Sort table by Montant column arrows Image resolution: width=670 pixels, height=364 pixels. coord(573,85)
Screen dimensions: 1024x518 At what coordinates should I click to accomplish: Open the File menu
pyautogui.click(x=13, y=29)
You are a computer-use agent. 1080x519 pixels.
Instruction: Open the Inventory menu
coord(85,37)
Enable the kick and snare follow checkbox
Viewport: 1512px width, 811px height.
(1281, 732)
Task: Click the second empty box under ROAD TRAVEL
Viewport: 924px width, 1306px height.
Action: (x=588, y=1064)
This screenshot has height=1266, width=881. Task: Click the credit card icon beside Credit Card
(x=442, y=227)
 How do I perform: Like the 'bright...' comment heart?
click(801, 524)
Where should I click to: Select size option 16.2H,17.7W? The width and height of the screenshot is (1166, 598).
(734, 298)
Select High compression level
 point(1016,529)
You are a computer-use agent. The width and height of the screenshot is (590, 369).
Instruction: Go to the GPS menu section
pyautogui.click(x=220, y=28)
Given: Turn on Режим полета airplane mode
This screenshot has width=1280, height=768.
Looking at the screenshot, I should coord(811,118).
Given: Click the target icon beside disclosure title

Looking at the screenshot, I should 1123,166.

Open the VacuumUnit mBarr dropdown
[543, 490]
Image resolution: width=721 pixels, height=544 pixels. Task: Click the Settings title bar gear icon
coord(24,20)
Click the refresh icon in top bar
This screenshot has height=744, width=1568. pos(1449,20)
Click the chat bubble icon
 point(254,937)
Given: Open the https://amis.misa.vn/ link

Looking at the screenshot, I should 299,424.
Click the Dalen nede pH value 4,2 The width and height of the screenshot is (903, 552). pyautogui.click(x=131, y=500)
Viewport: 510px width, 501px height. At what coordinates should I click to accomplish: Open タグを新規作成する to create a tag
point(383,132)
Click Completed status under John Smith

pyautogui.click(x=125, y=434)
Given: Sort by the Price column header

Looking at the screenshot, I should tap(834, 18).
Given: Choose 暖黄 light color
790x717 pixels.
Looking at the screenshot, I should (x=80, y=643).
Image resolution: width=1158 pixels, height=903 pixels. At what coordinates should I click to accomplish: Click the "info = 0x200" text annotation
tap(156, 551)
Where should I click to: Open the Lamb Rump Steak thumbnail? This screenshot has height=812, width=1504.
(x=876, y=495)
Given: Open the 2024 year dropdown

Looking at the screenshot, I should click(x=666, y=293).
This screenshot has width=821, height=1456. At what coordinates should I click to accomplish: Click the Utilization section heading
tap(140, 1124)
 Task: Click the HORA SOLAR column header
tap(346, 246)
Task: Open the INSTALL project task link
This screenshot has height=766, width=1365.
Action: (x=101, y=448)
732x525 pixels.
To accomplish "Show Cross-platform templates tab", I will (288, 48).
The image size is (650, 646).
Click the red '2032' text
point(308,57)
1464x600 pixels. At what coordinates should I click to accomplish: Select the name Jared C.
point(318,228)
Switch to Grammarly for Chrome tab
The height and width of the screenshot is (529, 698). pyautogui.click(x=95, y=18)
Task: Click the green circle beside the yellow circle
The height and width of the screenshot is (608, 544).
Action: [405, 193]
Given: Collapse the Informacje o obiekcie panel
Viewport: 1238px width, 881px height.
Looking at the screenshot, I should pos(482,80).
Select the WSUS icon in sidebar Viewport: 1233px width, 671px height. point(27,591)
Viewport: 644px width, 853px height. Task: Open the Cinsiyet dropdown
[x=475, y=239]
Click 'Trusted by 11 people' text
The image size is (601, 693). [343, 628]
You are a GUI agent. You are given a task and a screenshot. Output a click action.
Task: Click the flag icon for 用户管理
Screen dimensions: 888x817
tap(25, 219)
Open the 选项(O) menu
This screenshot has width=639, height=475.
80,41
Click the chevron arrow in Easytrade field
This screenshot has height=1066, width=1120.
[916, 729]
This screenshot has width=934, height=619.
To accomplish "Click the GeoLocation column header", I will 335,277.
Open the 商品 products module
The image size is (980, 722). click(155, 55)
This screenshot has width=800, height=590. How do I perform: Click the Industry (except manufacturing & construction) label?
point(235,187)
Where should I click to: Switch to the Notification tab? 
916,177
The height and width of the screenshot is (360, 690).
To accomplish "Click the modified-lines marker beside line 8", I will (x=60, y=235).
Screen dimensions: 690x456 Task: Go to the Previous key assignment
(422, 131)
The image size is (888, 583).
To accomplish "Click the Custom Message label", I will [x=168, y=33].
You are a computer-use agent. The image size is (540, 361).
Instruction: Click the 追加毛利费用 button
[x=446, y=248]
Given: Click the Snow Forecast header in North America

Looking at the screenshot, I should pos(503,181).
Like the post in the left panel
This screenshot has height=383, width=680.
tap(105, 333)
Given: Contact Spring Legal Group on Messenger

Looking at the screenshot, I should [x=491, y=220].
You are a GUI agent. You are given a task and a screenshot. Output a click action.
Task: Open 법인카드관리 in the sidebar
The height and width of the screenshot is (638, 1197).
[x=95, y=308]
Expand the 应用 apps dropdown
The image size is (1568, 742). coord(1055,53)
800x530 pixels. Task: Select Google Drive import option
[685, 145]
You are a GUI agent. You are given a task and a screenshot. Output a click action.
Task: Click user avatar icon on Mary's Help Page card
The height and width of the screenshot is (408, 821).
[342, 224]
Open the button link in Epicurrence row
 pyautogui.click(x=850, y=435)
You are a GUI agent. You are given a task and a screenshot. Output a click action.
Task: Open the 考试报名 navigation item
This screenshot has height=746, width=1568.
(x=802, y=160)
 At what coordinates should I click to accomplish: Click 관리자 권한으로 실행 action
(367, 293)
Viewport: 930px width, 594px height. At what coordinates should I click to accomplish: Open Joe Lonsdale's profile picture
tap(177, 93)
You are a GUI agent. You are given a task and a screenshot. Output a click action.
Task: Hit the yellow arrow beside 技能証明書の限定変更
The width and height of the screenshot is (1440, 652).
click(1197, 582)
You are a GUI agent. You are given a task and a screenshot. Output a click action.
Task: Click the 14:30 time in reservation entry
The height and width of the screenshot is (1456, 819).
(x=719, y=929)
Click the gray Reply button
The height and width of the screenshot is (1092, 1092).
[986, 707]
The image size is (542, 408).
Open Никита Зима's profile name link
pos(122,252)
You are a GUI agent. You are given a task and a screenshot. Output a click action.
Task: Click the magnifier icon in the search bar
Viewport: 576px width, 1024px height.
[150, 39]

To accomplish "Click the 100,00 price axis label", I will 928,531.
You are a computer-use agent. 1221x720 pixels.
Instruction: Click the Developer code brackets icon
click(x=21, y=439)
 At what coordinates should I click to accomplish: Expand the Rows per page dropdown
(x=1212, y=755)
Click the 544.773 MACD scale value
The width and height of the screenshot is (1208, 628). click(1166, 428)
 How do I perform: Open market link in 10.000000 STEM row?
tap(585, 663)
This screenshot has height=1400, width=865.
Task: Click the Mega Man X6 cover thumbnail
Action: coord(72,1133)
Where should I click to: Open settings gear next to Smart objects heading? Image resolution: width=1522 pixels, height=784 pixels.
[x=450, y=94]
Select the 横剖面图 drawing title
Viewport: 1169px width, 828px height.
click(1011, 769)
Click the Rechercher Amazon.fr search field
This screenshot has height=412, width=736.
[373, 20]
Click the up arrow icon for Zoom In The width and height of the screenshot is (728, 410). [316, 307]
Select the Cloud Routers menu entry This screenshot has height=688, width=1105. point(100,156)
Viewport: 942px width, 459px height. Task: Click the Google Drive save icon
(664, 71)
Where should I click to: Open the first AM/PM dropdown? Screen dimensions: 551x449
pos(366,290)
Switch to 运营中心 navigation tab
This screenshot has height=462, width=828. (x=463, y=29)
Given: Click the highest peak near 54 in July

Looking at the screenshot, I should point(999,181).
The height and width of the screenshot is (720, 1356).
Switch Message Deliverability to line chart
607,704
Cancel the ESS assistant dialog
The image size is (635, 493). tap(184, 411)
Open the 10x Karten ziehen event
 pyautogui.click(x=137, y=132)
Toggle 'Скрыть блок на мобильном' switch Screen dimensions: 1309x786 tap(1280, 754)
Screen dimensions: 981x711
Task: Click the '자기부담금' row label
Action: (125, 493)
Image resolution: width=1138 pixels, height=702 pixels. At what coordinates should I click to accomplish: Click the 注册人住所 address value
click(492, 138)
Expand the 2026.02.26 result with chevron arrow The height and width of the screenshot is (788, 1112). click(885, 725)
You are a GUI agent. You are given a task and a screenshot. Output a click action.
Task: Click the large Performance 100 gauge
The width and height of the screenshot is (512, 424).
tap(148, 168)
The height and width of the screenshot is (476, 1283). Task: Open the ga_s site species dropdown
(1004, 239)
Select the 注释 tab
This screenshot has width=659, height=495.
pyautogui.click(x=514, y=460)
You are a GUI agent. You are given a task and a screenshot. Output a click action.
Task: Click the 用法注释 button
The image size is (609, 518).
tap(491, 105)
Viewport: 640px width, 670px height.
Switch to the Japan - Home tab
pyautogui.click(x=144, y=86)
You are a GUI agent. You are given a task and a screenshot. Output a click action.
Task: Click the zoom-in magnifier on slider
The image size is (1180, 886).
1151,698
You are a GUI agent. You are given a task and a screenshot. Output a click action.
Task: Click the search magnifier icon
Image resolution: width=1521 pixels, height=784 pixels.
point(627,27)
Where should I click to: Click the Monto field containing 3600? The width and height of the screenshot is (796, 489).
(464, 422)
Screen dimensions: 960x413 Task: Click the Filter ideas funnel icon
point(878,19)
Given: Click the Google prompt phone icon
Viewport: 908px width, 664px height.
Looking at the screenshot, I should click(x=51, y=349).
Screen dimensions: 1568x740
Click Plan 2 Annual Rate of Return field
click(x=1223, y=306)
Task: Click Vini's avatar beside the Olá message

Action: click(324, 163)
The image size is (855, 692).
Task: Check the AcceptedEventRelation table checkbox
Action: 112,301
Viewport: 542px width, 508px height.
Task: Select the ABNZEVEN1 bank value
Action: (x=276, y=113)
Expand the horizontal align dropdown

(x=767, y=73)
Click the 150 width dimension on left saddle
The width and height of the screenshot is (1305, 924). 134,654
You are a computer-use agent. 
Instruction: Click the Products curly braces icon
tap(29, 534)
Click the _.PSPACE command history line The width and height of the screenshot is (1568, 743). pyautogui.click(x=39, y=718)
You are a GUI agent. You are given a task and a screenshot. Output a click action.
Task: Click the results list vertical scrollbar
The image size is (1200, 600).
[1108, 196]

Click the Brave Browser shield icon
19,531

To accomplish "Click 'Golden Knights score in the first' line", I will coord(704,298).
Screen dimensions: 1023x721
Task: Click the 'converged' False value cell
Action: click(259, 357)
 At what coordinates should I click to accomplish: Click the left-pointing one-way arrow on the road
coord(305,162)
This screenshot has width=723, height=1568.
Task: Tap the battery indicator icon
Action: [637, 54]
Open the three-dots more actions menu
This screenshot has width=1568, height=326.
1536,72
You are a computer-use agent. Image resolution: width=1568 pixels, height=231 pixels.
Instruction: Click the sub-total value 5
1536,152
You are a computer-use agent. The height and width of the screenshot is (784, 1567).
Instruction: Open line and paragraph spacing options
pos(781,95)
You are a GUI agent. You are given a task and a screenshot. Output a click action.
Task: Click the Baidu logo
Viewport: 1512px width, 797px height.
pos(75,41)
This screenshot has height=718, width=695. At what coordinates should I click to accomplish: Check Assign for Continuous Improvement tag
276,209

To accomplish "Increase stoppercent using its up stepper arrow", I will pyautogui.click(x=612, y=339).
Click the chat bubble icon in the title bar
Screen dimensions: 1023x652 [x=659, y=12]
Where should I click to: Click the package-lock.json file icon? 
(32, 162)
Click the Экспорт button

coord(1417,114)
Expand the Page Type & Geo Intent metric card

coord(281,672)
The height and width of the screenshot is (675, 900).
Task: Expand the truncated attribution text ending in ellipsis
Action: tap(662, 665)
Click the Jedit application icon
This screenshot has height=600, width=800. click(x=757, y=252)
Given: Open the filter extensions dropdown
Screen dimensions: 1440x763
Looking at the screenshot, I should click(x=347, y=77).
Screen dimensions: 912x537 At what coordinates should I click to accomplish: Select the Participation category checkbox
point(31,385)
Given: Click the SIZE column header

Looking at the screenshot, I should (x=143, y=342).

WORK ORDER:
Would you copy, unchanged, the stretch of the records above that begins at the line containing "Task: Click user" and ends at the line containing "Task: Open the 考试报名 navigation item", and only that?

ANSWER BOX:
Task: Click user avatar icon on Mary's Help Page card
The height and width of the screenshot is (408, 821).
[342, 224]
Open the button link in Epicurrence row
 pyautogui.click(x=850, y=435)
You are a GUI agent. You are given a task and a screenshot. Output a click action.
Task: Open the 考试报名 navigation item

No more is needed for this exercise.